Cryptocurrency trading has been with us for a decade, but they never seem to be too far from controversy, and even when there is good news for the proto asset class there always seems to be a balancing item going the other way.

Maybe that’s just part of the natural evolution of new financial instruments as CFDs and financial spread betting once were. We should learn to live with the fact that there will be more than a fair share of dead ends, disappointments and scandals, particularly in a market place that is decentralised and largely without any form of regulatory control and whose ethos is to avoid centralisation and regulation at almost any cost.

However, much as it might irk the hacker mentality of many crypto participants, regulators are taking an increasing interest. Something Forex brokers are hoping to cash in on.

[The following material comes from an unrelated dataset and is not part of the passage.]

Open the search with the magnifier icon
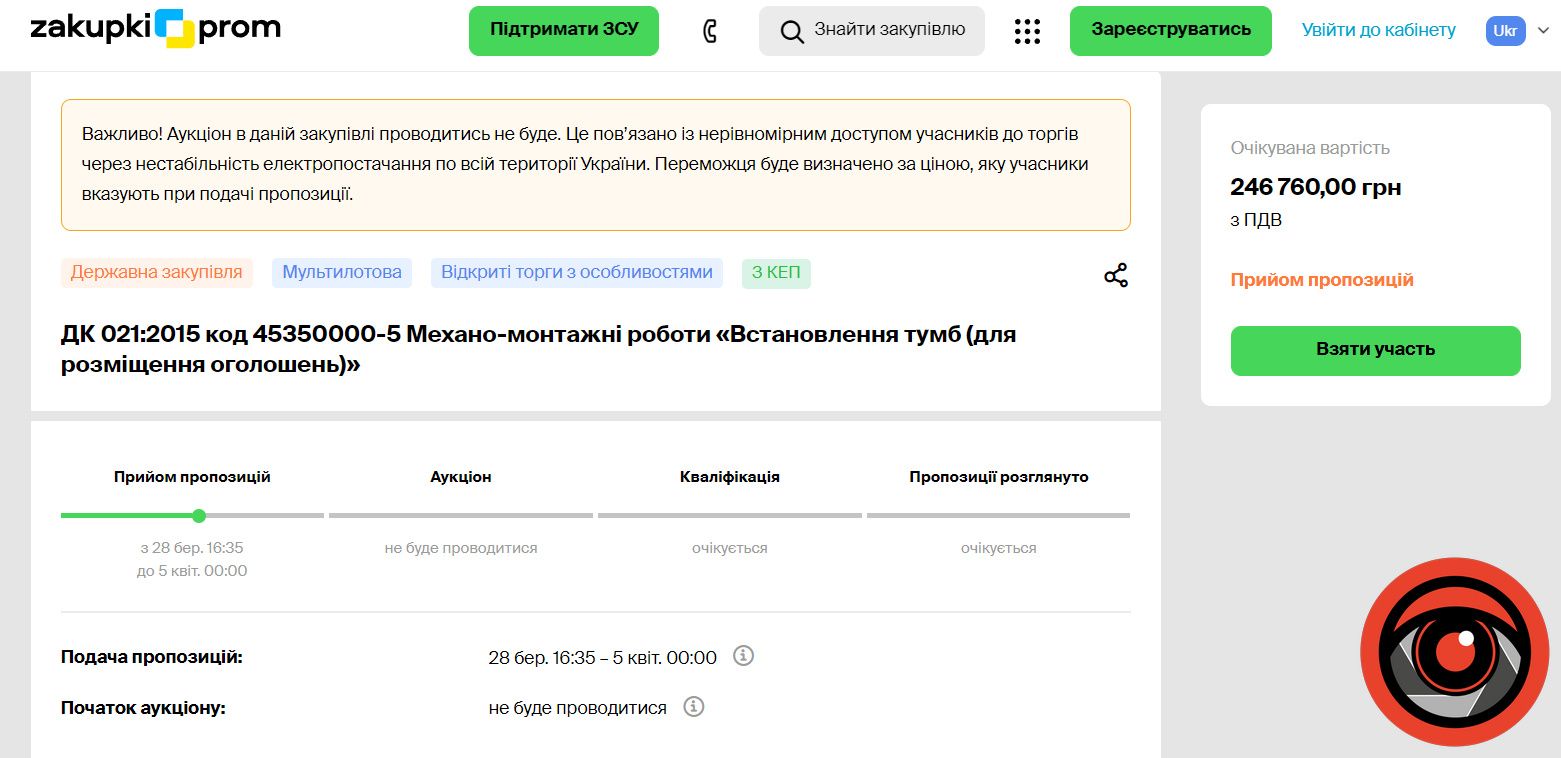This screenshot has width=1561, height=758. 792,30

Mixed messages from US regulators on Cryptos

We recently wrote about the UK FCA and their proposals to limit retail trader’s exposure to Cryptocurrency derivatives. There were two further developments last week on the other side of the Atlantic with two US regulatory heavyweights making, what on the face of it, could appear to be contradictory announcements, at least as far as their tone and outcome were concerned.

Firstly, the US CFTC or Commodity Futures Trading Commission the body that oversees futures and derivative markets, and their participants in the USA, made a statement about Ethereum.

The regulator’s chair Heath Tarbert announced that after months of investigation and deliberation the CFTC has decided to classify Ether as a commodity. Ether, of course, is the second-largest cryptocurrency by capitalisation.

The CFTC categorised Bitcoin in the same way back in 2015 that decision laid the path towards exchange-traded Bitcoin futures, the CFTC chair suggested that Ether might follow a similar path “when conditions are right”

Exchange-traded futures on Bitcoin have not necessarily been a raging success but they have served to move Bitcoin closer to the mainstream and they have probably helped to improve price discovery and price stability to some extent.

The US Securities and Exchange Commission or SEC seems to be taking a much harder line on cryptocurrency investments however, as it once again rejected a proposal for a bitcoin-focused ETF. In this case a proposition from Bitwise Asset Management and its exchange partner NYSE Arca.

The SEC has ruled against the nascent ETF offering because it did not demonstrate that it had sufficient systems in place to prevent what the regulator called “fraudulent and manipulative acts and practices”

This rejection is the latest in a long line of rebuttals for crypto-related ETFs by the SEC and Bitwise has said that they will work with the regulator to resolve the concerns and ultimately re-apply for approval. Reading between the lines, however, that does not sound like an easy task.

From an investor’s point of view, it seems that regulators across the globe are as divided on how to treat cryptos as miners and developers are when a cryptocurrency forks and until that change’s cryptocurrencies are likely to remain a frontier market.